Black-eyed peas or beans with sweet potatoes and greens are an incredibly nutritious and delicious dish that you should definitely try. To prepare this dish, you must soak the black-eyed peas/beans overnight to reduce cooking time and improve digestibility. Then, you should combine the soaked peas/beans with diced sweet potatoes, chopped greens such as kale or collard greens, and vegetable broth in a large pot. Season the mixture with salt, pepper, and any desired herbs or spices to enhance the flavours. Bring the mixture to a boil, then reduce the heat and simmer until the peas/beans are tender and the flavours have blended. This hearty dish can be served as a main course or as a side dish with whole grain bread or rice for a complete and satisfying meal. Don't miss out on the wholesome goodness of black-eyed peas/beans with sweet potatoes and greens for a nourishing dining experience that will leave you feeling satisfied and energized.
Prep Time 15 minutes
Cook Time 1 hour 5 minutes
Total Time 1 hour 20 minutes
Course Lunch, Main Course
Cuisine African/Nigerian, American
Servings 4 People
Calories 142 kcal

Ingredients
  

  • 1 tbsp Oil
  • 1 tbsp Olive Oil
  • 2 Sweet potato peeled and cubed small (1.5 to 2 cups cubed)
  • 3 Cloves of garlic  finely chopped
  • 1/2 Green bell pepper  chopped small
  • Salt to taste
  • 1/2 tbsp Thyme
  • 1 tbsp Harissa spice blend or 2 to 3 tsp paste
  • 2 cups Black-eyed beans cooked
  • 60 g or more chopped baby greens spinach can be used as well.
  • 1/4 to 1/2 Smoked paprika
  • ground cumin black pepper, or more harissa spice blend for garnish
  • cilantro/scallions and lemon juice for garnish or alternatively --
  • 960 ml Low-sodium vegetable broth

Instructions
 

  • To begin, heat up a moderate amount of oil in a skillet over medium heat.
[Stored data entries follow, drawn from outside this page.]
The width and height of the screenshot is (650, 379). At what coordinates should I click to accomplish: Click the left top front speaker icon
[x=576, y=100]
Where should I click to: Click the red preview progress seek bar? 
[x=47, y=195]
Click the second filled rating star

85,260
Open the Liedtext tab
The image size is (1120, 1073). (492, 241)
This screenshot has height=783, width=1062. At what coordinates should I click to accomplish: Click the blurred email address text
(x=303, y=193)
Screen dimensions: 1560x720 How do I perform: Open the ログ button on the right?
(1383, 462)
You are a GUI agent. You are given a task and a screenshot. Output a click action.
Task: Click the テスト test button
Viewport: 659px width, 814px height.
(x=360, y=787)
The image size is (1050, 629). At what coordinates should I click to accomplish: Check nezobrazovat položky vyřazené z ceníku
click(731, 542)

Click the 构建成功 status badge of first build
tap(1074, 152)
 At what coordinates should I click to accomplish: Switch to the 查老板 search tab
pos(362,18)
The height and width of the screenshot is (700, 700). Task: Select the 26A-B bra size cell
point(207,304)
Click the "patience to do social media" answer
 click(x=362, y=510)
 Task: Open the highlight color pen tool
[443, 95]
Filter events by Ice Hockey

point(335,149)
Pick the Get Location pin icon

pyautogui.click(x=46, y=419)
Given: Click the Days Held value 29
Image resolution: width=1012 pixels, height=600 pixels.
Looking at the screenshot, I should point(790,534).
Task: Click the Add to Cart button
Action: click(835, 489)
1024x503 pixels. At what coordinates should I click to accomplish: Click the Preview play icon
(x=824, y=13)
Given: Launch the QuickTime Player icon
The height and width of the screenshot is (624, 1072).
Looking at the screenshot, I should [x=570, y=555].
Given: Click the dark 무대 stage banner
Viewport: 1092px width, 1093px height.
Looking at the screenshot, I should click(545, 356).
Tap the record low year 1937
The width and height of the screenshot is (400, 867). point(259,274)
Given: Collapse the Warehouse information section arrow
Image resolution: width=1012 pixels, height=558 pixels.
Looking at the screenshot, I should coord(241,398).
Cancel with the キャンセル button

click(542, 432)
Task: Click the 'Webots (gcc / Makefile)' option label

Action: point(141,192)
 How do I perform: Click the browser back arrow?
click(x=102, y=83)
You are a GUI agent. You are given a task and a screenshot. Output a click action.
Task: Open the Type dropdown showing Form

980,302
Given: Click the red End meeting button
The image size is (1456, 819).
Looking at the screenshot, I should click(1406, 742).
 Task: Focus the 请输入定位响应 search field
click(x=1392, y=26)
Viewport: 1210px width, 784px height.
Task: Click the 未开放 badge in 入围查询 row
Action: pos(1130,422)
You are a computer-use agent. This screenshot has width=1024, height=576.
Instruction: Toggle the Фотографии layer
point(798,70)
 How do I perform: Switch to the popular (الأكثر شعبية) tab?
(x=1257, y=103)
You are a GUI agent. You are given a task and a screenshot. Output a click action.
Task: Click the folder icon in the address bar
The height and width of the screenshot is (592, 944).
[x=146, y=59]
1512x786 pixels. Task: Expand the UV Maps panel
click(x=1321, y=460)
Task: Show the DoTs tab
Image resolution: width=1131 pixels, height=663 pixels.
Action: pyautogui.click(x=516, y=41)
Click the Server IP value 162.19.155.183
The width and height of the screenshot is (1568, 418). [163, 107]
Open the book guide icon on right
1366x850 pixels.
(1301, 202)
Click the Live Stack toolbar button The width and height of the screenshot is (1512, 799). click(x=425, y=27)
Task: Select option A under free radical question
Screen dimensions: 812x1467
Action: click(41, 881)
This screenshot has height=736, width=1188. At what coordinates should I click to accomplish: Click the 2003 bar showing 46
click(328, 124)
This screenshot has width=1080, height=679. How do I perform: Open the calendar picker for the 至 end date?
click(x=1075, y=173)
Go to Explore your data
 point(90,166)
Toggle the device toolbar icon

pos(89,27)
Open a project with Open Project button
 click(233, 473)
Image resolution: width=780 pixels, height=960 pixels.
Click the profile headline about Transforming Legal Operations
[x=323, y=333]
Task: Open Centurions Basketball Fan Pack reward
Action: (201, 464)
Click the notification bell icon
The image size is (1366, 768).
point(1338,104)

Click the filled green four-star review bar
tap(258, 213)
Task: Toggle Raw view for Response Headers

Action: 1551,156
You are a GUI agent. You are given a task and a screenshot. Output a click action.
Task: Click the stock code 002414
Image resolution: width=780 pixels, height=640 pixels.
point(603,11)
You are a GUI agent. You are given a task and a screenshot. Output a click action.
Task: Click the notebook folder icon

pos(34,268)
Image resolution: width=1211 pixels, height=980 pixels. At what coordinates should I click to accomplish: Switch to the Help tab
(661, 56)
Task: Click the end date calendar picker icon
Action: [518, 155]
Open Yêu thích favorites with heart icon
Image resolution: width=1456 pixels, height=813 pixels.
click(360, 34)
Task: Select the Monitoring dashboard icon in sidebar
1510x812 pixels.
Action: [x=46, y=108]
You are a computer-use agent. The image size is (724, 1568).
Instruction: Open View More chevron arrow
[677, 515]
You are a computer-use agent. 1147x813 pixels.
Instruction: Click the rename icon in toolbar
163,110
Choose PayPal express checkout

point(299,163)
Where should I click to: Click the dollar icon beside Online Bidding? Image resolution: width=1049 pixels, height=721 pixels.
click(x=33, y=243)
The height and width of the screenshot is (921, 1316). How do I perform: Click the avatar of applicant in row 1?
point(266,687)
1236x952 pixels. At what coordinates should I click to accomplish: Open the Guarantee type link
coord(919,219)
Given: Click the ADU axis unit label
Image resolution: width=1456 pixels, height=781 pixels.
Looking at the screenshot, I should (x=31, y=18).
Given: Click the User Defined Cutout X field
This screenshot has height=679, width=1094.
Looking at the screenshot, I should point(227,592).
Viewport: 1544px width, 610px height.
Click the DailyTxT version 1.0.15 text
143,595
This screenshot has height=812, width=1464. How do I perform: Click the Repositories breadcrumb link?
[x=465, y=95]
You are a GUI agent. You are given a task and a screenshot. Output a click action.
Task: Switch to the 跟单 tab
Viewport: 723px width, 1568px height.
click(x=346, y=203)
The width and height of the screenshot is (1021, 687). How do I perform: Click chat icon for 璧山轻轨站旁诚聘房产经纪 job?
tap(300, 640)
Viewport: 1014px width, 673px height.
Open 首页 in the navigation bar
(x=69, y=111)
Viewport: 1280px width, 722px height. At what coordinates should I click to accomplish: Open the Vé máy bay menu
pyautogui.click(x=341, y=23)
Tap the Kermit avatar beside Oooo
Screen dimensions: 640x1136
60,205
Once the oil has warmed up, add some finely chopped onion and garlic, along with a pinch of salt. As the mixture starts to cook, keep stirring occasionally until the onions turn translucent and the garlic is fragrant, which should take about 5 to 6 minutes.
  • Followed by adding diced sweet potato and bell pepper to a pan. Sprinkle 1/4 teaspoon of salt, a dash of thyme, and a spoonful of harissa over the vegetables, and toss well to ensure an even coating. Cover the pan and let the vegetables cook for about 3 minutes, allowing the flavours to meld together and the vegetables to soften to the desired texture.
  • Add 2 to 3 tablespoons of water and mix it well. Cover the dish and let it cook for 8 to 10 minutes without stirring. After that, give it a good stir and check if the sweet potatoes are fully cooked. If they are not done yet, cover and cook for an additional 2 minutes or so.
  • Add the black-eyed peas and greens to the mixture, and stir well. Increase the heat to medium-high and cook for two minutes. Taste the mixture and adjust the salt and heat as needed.
  • Add a teaspoon of olive oil or vegan butter, cumin, black pepper, or more harissa spice blend, and a dash of lemon. Mix the ingredients well.
  • Remove from heat and garnish with cilantro. Serve as is or with garlic bread, tortillas, or over grains and greens with dressing.

Notes

If you are using low-sodium vegetable broth add it before you turn off the heat.
It is important to pick your beans/peas and remove the dirt and stones.